Task requirements: Lines from the one containing "Task: Open Enterprise" through the last line of the data below are to be returned exactly; leave out the rest.

Extracted entries:

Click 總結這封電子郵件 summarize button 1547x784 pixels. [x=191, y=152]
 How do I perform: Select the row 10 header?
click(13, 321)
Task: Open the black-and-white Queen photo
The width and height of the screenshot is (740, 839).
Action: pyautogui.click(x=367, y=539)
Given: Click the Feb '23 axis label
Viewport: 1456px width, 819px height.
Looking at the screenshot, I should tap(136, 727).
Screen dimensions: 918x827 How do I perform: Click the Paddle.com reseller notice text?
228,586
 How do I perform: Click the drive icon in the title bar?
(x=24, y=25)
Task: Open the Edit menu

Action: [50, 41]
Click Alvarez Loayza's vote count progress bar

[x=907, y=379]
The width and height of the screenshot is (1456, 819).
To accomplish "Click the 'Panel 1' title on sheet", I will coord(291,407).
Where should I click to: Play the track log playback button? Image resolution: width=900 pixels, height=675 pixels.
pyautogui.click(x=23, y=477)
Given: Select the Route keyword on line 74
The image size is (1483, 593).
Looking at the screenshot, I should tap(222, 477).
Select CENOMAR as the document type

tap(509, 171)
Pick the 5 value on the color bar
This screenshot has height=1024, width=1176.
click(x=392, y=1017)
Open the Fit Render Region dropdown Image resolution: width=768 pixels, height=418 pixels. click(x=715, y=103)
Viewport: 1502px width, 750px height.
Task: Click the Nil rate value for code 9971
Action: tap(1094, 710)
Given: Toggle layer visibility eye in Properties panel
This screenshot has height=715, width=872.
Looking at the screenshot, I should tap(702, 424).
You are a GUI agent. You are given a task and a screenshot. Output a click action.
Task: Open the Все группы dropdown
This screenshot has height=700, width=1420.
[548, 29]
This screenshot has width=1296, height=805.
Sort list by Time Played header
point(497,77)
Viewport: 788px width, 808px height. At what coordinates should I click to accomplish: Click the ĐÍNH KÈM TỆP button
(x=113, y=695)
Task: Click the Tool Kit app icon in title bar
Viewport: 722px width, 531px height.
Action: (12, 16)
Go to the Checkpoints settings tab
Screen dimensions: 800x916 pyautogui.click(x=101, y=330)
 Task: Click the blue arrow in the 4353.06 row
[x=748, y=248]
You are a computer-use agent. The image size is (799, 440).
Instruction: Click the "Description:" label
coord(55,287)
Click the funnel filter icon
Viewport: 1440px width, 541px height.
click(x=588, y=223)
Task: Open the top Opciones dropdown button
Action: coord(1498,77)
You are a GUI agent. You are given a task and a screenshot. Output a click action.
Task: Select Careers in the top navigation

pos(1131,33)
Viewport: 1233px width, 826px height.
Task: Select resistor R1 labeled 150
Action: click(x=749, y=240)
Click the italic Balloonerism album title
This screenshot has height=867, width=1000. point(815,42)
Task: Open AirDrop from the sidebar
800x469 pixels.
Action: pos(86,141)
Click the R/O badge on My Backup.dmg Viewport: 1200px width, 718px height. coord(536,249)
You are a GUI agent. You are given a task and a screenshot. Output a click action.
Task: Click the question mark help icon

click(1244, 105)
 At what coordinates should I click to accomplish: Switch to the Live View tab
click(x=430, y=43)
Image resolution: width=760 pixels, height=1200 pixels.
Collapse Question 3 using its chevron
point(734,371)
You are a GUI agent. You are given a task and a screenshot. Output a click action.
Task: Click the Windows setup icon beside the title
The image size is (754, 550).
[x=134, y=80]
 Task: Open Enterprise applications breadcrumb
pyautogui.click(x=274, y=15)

Your solution:
 Task: Open Enterprise applications breadcrumb
pyautogui.click(x=274, y=15)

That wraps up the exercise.